(Given entries begins)

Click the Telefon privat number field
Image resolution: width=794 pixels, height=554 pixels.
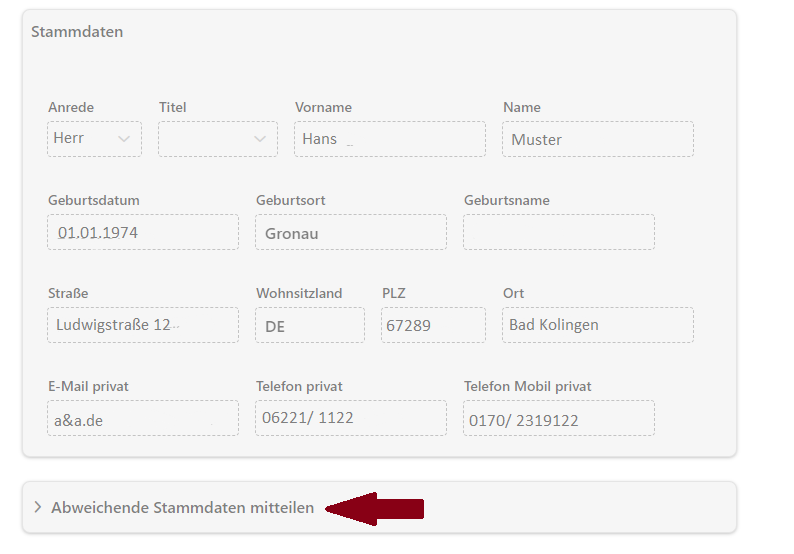351,419

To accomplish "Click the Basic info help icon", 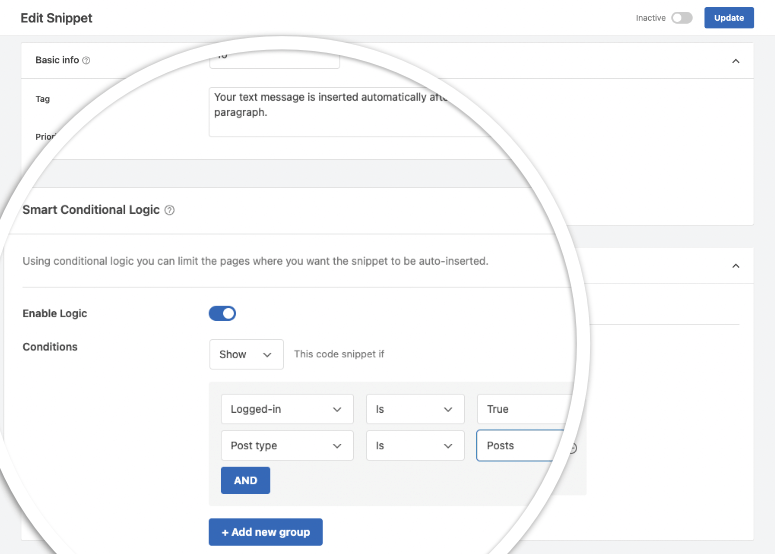I will coord(86,61).
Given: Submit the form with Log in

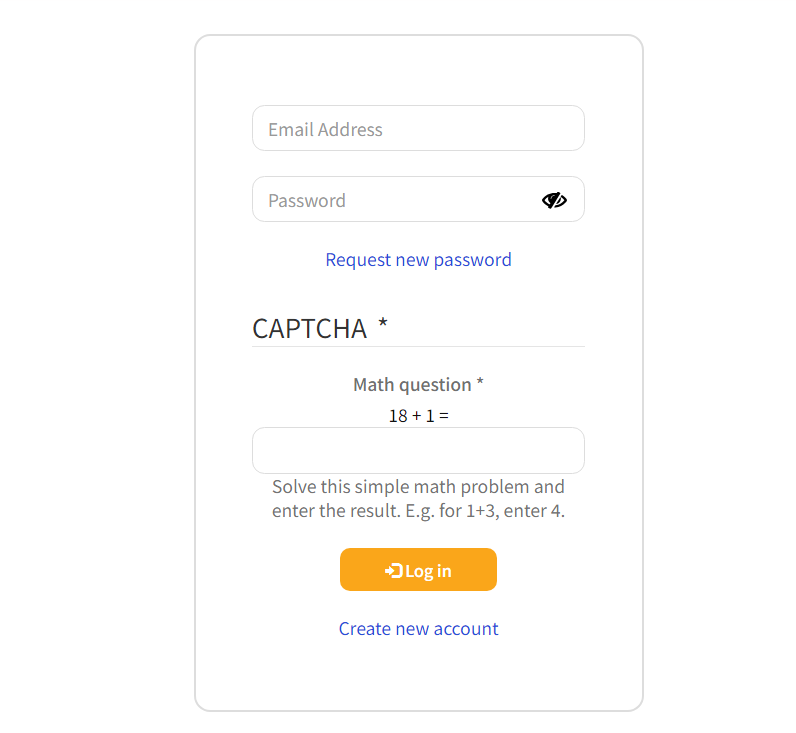Looking at the screenshot, I should (418, 570).
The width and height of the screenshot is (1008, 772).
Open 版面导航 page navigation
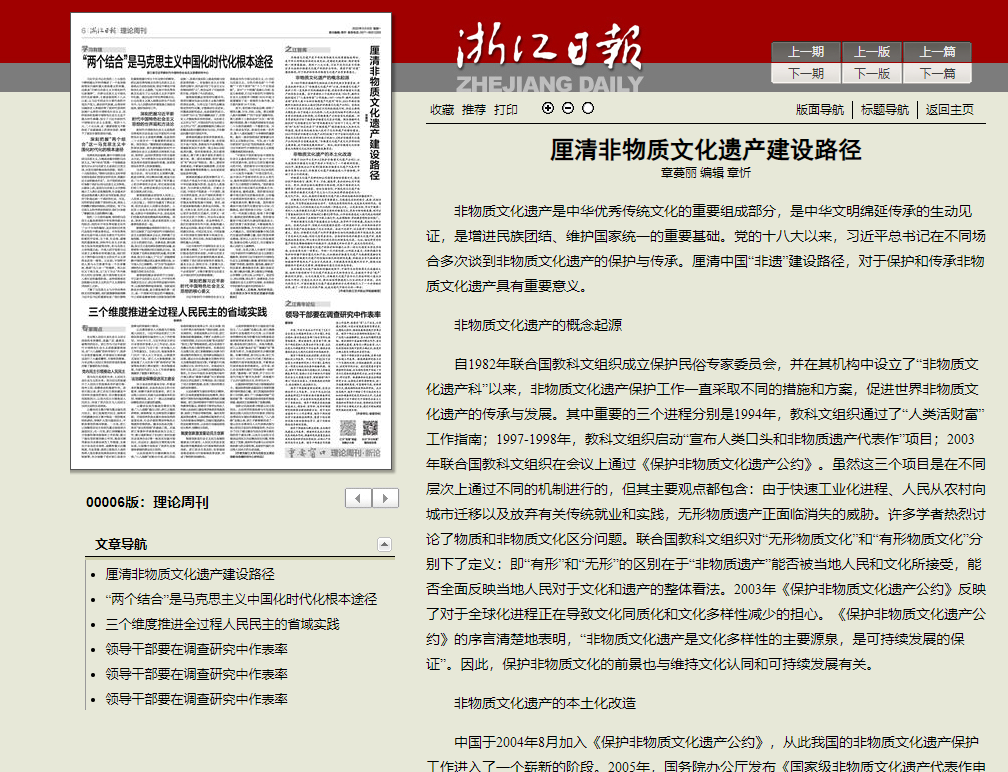click(x=820, y=110)
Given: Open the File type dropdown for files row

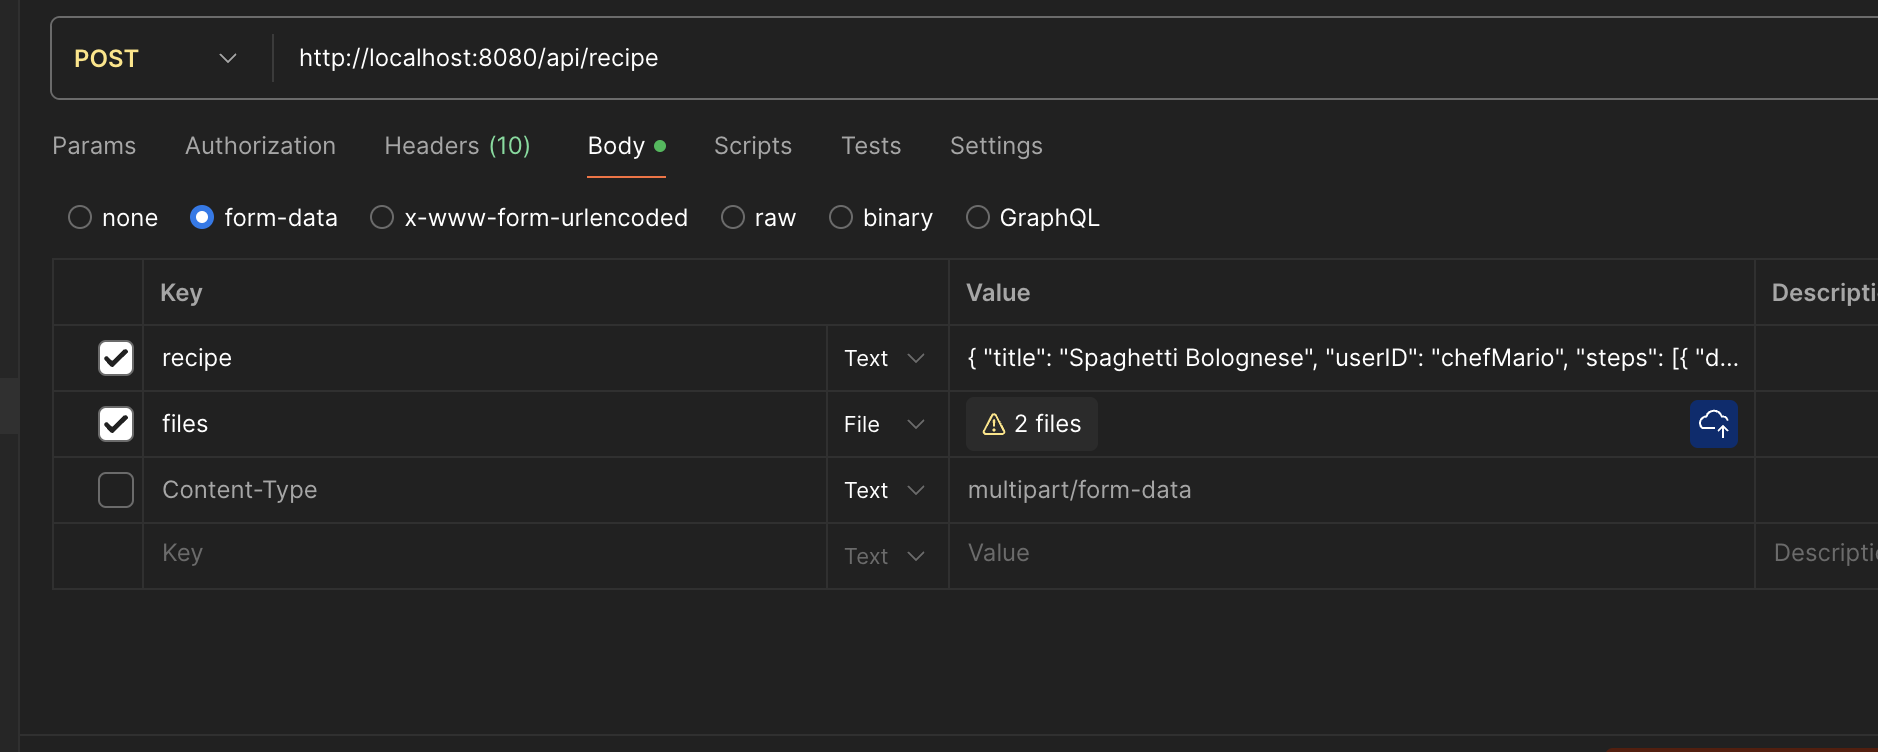Looking at the screenshot, I should coord(885,424).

(Given entries ends)

* **Your task**: Begin at the line containing "The width and" and copy every line through the end of the data above exactly, omitting the pictures.

* **Worked solution**:
The width and height of the screenshot is (1008, 772).
Open 版面导航 page navigation
click(x=820, y=110)
Given: Open the File type dropdown for files row

Looking at the screenshot, I should coord(885,424).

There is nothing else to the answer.